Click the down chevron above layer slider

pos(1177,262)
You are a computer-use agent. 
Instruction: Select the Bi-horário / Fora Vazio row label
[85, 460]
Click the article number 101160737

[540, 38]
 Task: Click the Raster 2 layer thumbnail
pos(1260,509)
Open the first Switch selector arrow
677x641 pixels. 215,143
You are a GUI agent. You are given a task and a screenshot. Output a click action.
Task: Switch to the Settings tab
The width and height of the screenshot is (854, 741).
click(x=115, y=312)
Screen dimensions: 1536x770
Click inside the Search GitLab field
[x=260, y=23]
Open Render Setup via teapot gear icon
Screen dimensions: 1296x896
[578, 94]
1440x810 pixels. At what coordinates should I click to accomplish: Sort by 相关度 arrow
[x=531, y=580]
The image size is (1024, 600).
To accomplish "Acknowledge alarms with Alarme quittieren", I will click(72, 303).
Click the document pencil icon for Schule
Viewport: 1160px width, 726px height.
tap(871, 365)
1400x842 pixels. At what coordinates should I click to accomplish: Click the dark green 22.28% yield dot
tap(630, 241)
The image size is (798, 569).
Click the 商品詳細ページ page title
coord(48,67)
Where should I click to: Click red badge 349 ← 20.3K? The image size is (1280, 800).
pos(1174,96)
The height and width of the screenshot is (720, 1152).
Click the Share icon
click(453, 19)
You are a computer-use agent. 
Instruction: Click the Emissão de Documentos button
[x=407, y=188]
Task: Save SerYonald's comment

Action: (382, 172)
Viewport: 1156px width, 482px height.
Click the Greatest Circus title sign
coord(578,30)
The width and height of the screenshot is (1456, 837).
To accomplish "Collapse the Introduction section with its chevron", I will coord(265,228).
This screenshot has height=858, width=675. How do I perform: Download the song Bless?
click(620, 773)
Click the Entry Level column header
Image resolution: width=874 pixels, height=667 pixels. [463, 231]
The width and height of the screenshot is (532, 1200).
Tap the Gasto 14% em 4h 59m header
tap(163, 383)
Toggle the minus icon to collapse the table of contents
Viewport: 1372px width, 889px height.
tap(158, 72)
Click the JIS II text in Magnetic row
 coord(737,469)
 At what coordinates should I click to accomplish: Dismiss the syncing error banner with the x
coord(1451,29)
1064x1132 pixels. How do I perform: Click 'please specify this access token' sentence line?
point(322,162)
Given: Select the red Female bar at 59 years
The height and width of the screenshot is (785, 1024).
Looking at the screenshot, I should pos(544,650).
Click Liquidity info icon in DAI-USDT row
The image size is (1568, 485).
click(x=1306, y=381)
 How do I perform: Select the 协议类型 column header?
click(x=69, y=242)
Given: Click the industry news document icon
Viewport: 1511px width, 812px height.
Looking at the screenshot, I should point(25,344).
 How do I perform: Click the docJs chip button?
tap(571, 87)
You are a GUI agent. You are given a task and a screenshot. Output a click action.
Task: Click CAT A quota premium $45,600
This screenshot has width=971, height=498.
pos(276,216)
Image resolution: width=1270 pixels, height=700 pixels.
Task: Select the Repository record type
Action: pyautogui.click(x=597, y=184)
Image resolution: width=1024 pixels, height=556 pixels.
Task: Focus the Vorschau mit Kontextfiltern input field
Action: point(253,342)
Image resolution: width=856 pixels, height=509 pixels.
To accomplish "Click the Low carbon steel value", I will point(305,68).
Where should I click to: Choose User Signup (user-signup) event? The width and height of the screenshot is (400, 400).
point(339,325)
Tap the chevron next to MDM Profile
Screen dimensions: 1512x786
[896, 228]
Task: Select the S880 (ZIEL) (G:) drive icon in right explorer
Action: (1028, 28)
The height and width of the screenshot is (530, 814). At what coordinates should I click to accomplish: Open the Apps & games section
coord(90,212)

● **TASK**
From the data, report how many lines hold "will", leaving out any other words.

● **RESPONSE BOX**
3